Posted by: schooleducator | February 24, 2009

The Importance of Play

New research shows that increased physical activity boosts academic performance, with greater concentration and focus seen in children (“The 3 R’s? A Fourth Is Crucial, Too: Recess.” – NYT – 2/24/09). Anybody who has spent time teaching middle school boys or who is trying to raise boys does not need academic researchers to tell them that if boys cannot have time outside, away from the seatbelt classroom, it can be a long day, for the teacher and the rest of the class. Rainy days are torture for children and teachers. With the push for test scores, many schools curb recess, in the belief that children benefit from more time on task in the classroom. If you ask a middle school boy what his favorite part of the day is, oftentimes the first and quickest response is “recess.” It is heartening to know that there is formal research to support what educators and parents of boys have known through direct experience.

Michael Thompson has written extensively about boys and their need to be given space to play, and even be a bit physical with each other, as long as there is “no blood spilled.” Schools are quick to quash this type of play, for fear of escalation and reprisal. It is a fine line, for sure, between physicality and harm, but boys need time, like puppies do, to roll around and get dirty. Just take a look at Arne Duncan and Barack Obama. With Mr.
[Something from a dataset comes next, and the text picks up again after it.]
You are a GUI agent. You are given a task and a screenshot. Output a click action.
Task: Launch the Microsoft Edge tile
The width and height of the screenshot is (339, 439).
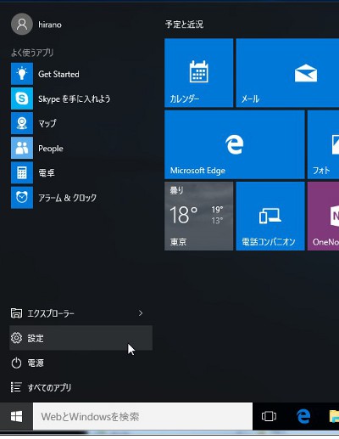[235, 144]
Duncan taking the reins of the U.S. Department of Education, there is hope for an emphasis on play. He is after all, an avid basketball player, just like President Obama is. Much has been written about President Obama’s obsessive need for a morning workout, and the President is already assembling a basketball crew at the White House. Role modeling is so critical, and what better way for kids to see the value of physical activity than to see photos of President Obama playing pick up with the North Carolina basketball team, or even to see pictures of him on the beach in Hawaii. He lives a healthy, balanced life.